Cet endroit comprend une enculade de locaux (comme dit Béru). T’as l’apparte des bourgognes et celui des bordeaux, plus des logements, pour d’autres vins moins académiques : vins de Loire, côtes du Rhône, Alsace, et je te passe les cassis, les cahors, toute la lyre ! Vins de la rouge Espagne, de l’adorable Italie, de la pauvre Hongrie martyre. Au fond : la Chapelle Sixtine, à savoir les champagnes. En magnums, en jéroboams, en réhoboams, en mathusalems, en salmanazars, en balthazars et en nabuchodonosors (qu’on ne peut servir qu’avec une pompe à incendie) ; seize litres, à la tienne, sommelier !)
Je biche une monstre pépie à visionner cet antre de Bacchus, mais le turbin commande.
Moi, toujours malin, me suis, entre autres préciosités, muni d’une boussole. Il est temps de faire le point afin de repérer la gaine qui m’intéresse. D’après mon relevé, elle se situerait en deçà de la cave à vins, précisément.
Sagace comme pas d’autres, je traverse celle-ci (avec émotion). Me voici devant ce que dans ma province nous appelons un « trappon ». Un mètre cinquante au carré. Il est en fer et n’est pourvu d’aucun verrou, d’aucune poignée ou boucle. Je donne du talon sur le métal. Ça sonne le creux (je n’ai jamais entendu sonner le plein). Cette plaque ne laisse pas le moindre interstice dans lequel glisser la tête aplatie d’un pied-de-biche.
Perplexe, je me donne le temps de la réflexion. Il est certain que cette trappe s’ouvre, sinon à quoi servirait-elle ? Donc, on l’actionne grâce à un contacteur invisible. La cave est éclairée par de puissants plafonniers protégés par un grillage. Je regarde la gaine métallique amenant le courant le long de la voûte. Note qu’elle se poursuit au plaftard après avoir desservi le dernier point de lumière. Je vois qu’elle gagne le fond du local et descend derrière les casiers à bouteilles (abritant des magnums de Dom Pérignon millésimé). J’écarte des boutanches pour continuer d’étudier le périple de la petite tuyauterie argentée. Mon battant faille exploser.

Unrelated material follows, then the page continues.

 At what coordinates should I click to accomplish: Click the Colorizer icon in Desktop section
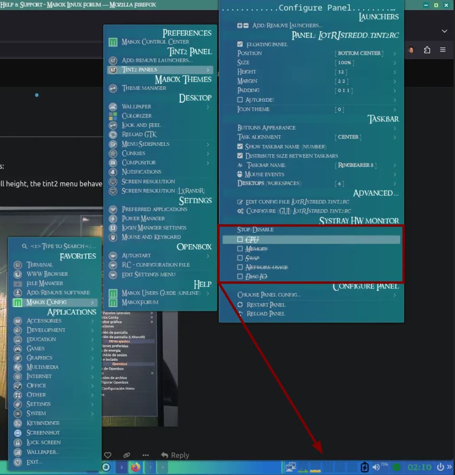tap(113, 116)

Tu veux que je dise une bonne chose ? Si tu rencontres des connards qui viennent te ricaner : « Oui, Santantonio, je vous dis pas, mais il ne faut pas exagérer », crache-leur à la gueule sans attendre, mec ! Ils le méritent, parole ! Parce que, la main sur la bite : entre nous et le pont Alexandre III, des julots de ma trempe, n’y avait que Félicie pour en réussir un vrai.

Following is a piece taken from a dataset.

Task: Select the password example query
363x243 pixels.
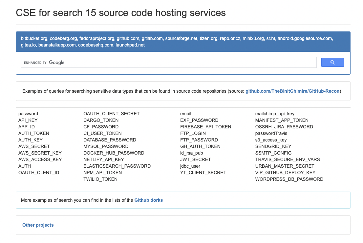Action: 28,114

Voilage-t-il pas que la gaine flexible servant de conduit au fil électrique plonge derrière un panneau de fer ancien (il en existe plusieurs dans cette cave) vantant les mérites du champagne Paul Brick, vieille marque disparue depuis que le fils de Paul Brick (mort en 1945) s’est engagé à la Légion étrangère et que sa mère, la veuve Brick, (née Lapierre d’Evier) a dilapidé sa fortune sur les tapis verts de Monte-Carlo.
Mais l’historique en raccourci de cette illustre maison m’emporte à quelques verstes de mon sujet, dirait Henri Troyat.